EXTRACT TO READ:
At Fielding International, we are known for designing schools that foster authentic collaboration, creativity, wellness, and learner agency through the built environment. We do this using a holistic design approach that aims to align a school’s vision, educational program, and physical environment. We have seen what happens when schools do what Todd Rose describes in The End of Average, which is to stop designing for some false middle, and rather design to reach the edges of the population. Any school community can do this, but it takes a fundamental rethinking of priorities. It starts by asking three essential questions:

  1. What makes learners thrive?
  2. What are the environmental characteristics that support thriving?
  3. What are the barriers to thriving?

After two decades of designing reimagined schools in over 50 countries, we’ve put our own spin on question #1: what makes learners thrive. We are embedding these into the creation of a free open-source library of design patterns for thriving learners at SchoolPatterns.com. As you read, we encourage you to think about the future impact if more of our young people were to learn in environments that adapt to each person’s unique set of needs, gifts, and life experiences through these six elements.

Safety & Wellness

St. Martin de Porres High School, an environment where safety & wellness are nurtured

We can see several characteristics that nurture a feeling of safety and wellness in the image of St. Martin de Porres High School above. The soft seating and small clusters of lockers are designed for comfort and can equally serve both individuals and family-size groups. In contrast, large banks of lockers lining a corridor require each individual to turn their back to a large, noisy group of peers, making it difficult for meaningful interactions and a barrier to a sense of safety and wellness.

The wood-paneled partial wall at the center provides a solid, comforting edge to the soft-seating area. The view outside to trees and the city offers students a sense of connection to something larger than themselves, as well as a long vista that allows them to change their eye’s focal length–essential to eye health. The generous work surface in the foreground invites students to carve out their own space and spread out their work, while the green planter in the foreground provides a soft and oxygen-enhancing edge to the work counter.

Many of the physical security measures go unnoticed by the untrained eye, including mechanisms to layer access inside and outside the building. This is international – good design in this domain creates spaces that foster movement, well-being, and social connections without sacrificing physical safety.

Impact: When healthy people feel a sense of safety, both internally and externally, a key aspect of their foundational needs is met. They are in a mental and physical state that prepares them for deeper learning, critical thinking, and enriching relationships.

Purpose & Joy

Academy of the Holy Names Middle School, an environment where purpose & joy are nurtured

We can see several characteristics that nurture a feeling of purpose and joy in the image of the Academy of the Holy Names Middle School above. The varied seating and desk styles and arrangements invite students to be intentional about their purpose–to work independently, to collaborate actively, or read quietly.

Abundant natural light in conjunction with low-glare general lighting, complimentary wall surface colors, and sparks of colorful accent lighting contribute to an atmosphere of joyful, human-centered beauty rather than institutional sameness.

The generous arched window offers a dramatic visual connection to the world outside. Multiple doorways to the left offer fluid connections to adjacent spaces and learners. Together with a light-filled room, learners feel a sense of safe enclosure and stimulating and uplifting connections–key building blocks of purpose and joy.

Impact: Experiencing environments that bring joy and catalyze purpose-driven learning unleashes human potential. When authenticity and relevancy become the drivers of curriculum and pedagogy, community difference-making becomes a north star.

Rows of pointing coordinates:
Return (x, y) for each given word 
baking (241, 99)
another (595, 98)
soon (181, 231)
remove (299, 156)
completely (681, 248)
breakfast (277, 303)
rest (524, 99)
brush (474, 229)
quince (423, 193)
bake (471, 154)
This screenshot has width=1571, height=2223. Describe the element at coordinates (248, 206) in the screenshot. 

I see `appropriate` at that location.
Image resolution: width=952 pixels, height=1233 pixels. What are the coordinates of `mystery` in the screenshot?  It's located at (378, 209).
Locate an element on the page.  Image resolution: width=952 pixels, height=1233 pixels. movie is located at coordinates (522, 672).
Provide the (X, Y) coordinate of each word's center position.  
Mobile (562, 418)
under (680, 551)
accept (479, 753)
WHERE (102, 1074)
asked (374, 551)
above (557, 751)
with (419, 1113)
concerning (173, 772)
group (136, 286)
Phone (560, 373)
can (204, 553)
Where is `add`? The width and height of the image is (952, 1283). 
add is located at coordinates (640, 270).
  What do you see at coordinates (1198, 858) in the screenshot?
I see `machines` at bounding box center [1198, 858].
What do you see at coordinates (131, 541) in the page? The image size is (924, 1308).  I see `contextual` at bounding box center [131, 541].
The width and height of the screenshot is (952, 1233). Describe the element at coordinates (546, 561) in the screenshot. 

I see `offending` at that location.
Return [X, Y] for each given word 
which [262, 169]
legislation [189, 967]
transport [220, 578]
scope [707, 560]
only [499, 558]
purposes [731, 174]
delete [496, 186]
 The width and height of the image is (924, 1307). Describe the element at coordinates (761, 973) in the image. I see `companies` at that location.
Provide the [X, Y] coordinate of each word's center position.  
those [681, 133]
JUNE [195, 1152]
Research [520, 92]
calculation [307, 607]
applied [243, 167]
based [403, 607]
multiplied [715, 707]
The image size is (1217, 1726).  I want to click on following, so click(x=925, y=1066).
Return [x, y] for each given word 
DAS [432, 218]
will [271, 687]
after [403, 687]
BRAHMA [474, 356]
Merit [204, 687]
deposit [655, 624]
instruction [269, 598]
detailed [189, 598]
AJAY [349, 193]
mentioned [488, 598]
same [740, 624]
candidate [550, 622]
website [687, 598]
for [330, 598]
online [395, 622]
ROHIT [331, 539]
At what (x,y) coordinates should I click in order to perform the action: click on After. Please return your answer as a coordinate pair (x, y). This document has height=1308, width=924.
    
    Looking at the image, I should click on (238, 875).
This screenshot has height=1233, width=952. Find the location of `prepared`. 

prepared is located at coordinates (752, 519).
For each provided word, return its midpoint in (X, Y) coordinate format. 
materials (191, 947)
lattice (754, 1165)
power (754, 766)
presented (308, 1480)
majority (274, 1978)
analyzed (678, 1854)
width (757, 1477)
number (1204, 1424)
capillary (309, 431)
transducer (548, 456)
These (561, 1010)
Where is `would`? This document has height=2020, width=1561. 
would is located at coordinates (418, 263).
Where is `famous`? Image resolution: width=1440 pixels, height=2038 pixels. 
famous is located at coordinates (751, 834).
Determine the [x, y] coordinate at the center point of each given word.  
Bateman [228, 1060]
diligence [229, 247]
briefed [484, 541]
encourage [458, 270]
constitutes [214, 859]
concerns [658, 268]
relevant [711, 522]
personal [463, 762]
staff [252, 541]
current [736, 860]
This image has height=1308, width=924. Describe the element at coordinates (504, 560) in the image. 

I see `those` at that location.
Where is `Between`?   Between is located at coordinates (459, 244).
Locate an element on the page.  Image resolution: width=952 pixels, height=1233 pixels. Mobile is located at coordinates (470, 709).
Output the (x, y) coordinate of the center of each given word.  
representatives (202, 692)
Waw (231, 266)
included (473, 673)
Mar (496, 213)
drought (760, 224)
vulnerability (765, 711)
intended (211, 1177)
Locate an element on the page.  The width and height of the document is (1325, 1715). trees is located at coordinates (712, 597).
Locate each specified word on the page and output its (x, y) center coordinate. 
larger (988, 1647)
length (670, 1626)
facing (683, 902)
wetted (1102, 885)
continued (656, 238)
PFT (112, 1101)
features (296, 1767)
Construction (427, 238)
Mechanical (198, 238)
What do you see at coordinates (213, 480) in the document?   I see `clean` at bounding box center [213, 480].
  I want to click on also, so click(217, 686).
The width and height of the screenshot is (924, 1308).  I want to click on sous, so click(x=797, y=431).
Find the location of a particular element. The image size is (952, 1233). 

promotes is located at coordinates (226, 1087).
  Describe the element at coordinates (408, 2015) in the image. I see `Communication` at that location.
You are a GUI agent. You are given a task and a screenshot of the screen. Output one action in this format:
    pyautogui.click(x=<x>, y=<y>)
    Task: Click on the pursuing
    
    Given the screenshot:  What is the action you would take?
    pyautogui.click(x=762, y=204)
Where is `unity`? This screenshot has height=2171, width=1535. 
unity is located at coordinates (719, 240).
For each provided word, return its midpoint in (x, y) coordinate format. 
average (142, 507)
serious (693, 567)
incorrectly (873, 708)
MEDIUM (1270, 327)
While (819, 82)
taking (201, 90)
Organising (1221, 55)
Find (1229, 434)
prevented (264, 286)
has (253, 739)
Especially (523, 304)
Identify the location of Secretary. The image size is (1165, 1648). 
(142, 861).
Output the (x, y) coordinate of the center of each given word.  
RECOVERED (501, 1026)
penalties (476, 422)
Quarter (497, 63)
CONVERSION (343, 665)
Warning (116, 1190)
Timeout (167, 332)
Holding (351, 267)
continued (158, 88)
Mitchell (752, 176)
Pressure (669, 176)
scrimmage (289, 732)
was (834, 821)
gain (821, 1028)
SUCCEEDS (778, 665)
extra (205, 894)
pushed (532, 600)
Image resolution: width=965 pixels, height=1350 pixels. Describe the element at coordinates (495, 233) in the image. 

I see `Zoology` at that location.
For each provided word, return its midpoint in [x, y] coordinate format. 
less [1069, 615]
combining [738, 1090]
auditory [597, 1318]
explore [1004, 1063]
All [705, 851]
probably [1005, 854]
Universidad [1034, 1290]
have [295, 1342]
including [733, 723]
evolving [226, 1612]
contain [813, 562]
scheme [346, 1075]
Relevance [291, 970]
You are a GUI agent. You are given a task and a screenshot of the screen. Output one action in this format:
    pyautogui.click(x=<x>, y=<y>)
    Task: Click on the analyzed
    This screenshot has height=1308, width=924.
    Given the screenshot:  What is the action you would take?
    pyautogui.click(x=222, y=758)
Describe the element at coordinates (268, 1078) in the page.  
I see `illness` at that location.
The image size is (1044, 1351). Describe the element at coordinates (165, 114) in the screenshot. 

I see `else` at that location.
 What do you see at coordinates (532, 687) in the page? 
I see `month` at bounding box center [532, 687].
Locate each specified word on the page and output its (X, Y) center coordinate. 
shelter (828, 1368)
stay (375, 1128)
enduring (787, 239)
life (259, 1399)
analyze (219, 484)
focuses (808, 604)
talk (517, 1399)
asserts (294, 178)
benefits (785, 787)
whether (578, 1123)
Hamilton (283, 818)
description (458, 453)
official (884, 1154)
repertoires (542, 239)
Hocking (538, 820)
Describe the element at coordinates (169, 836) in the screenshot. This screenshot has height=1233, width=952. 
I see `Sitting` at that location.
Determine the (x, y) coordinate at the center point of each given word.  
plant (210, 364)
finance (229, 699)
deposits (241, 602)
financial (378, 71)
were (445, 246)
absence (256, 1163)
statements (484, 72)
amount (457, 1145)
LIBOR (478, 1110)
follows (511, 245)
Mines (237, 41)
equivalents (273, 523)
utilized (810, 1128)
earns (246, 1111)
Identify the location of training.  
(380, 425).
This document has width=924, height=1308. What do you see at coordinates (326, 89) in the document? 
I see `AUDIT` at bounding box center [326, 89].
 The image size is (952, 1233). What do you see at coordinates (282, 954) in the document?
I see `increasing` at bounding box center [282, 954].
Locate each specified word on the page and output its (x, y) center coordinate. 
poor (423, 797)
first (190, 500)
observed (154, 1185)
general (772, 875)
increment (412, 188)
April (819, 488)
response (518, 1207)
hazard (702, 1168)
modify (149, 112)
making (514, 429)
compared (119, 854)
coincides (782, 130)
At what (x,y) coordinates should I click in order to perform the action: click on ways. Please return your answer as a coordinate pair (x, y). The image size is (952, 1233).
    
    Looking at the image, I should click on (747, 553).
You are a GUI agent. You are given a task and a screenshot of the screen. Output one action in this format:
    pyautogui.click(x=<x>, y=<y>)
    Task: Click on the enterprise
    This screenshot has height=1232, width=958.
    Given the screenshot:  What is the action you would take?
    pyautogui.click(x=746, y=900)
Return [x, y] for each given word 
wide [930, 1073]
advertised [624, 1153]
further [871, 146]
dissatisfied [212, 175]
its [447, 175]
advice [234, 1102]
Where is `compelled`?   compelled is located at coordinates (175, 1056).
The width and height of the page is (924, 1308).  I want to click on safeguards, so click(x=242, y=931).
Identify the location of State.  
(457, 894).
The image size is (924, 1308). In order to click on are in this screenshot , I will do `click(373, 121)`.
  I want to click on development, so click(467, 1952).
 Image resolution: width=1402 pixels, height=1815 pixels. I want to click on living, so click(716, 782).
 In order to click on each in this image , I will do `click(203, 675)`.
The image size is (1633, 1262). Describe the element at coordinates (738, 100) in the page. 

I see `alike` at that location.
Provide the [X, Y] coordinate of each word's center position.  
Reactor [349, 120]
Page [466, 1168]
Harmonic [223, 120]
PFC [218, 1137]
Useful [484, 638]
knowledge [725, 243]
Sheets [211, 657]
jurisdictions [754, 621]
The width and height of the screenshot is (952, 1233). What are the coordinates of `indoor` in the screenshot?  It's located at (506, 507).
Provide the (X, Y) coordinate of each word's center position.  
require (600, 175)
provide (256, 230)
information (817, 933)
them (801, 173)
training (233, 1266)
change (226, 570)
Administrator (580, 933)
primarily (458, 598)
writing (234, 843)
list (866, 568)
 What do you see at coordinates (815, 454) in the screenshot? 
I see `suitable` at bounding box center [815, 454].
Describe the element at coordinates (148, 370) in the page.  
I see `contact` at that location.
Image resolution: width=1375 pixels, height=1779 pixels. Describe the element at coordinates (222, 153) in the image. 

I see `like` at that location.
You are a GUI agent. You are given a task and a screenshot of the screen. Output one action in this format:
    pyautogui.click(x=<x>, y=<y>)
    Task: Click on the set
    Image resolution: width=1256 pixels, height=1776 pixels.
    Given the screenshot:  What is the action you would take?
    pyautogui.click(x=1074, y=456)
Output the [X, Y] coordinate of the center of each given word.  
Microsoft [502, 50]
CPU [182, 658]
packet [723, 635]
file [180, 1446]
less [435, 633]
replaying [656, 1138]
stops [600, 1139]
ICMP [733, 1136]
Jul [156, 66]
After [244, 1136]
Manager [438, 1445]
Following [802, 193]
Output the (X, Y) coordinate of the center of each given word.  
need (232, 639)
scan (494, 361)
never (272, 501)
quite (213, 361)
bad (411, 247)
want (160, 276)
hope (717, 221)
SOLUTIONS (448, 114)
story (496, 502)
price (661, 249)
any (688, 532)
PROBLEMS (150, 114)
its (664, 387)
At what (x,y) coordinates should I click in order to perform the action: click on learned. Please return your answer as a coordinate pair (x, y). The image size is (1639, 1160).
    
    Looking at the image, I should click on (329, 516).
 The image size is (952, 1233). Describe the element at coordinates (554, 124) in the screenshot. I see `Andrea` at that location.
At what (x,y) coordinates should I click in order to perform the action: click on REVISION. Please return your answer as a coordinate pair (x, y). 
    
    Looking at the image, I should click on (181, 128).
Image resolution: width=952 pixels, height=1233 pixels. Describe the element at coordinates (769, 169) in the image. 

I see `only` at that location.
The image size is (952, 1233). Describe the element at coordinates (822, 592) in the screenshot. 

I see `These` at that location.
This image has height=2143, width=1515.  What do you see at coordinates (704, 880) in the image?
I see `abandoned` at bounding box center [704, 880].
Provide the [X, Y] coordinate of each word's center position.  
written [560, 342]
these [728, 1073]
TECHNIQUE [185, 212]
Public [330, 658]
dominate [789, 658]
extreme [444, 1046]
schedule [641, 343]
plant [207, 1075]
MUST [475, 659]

PROBLEMS AND TASKS:
1 - Rewrite the school design passage from "1. What makes" to "these six elements.", swapping "thriving" for "flourishing" everywhere it occurs.
2 - List the essential questions that the school design passage says a school community should start by asking.
3 - Write what comes next in the school design passage, picking up after its final sentence.

RESPONSES TO THE EXERCISE:
1 -
1. What makes learners thrive?
  2. What are the environmental characteristics that support flourishing?
  3. What are the barriers to flourishing?

After two decades of designing reimagined schools in over 50 countries, we’ve put our own spin on question #1: what makes learners thrive. We are embedding these into the creation of a free open-source library of design patterns for flourishing learners at SchoolPatterns.com. As you read, we encourage you to think about the future impact if more of our young people were to learn in environments that adapt to each person’s unique set of needs, gifts, and life experiences through these six elements.

2 -
1. What makes learners thrive?
2. What are the environmental characteristics that support thriving?
3. What are the barriers to thriving?

3 -
Curiosity & Mastery

Mound Fort Innovation Center, an environment where curiosity & mastery are nurtured

We can see several characteristics that nurture a feeling of curiosity and mastery in the image of Mound Fort Innovation Center above. Round tables near large windows invite learners to engage each other in conversations about their own questions, aspirations, and the needs of the world around them. Standing height workbenches with space on all four sides allow learners to gather, define problems, brainstorm solutions, and create prototypes.

Wide openings between spaces with overhead glass doors welcome learners to explore the work of multiple groups while providing the flexibility to focus, with the doors down, or engage adjacent groups with the doors open. A high, open ceiling provides a sense of space and freedom to explore problems, a diversity of solutions, and to see the big picture with an open mind. Mobile tool carts, restocked to support the needs of changing, interdisciplinary projects, arm students to gain mastery in their chosen challenges.

Impact: Curiosity is the desire to learn. When humans desire to learn something, they pursue it with vigor until they have a deep understanding and mastery of it. When environments support interdisciplinary learning that addresses real community problems, civic engagement is a natural outcome.

Love & Belonging

reading_beanbags.jpg
High School for Recording Arts, an environment where love & belonging are nurtured

A variety of spatial elements foster a feeling of love & belonging in the image of High School for Recording Arts above. At the center, the Learning Commons serves as the beating heart of the Learning Community, with soft seats, gathering and performance areas, abundant natural light, and views to the city. The variety of adjacent activity zones and diversity of views provide a sense of belonging and connectedness.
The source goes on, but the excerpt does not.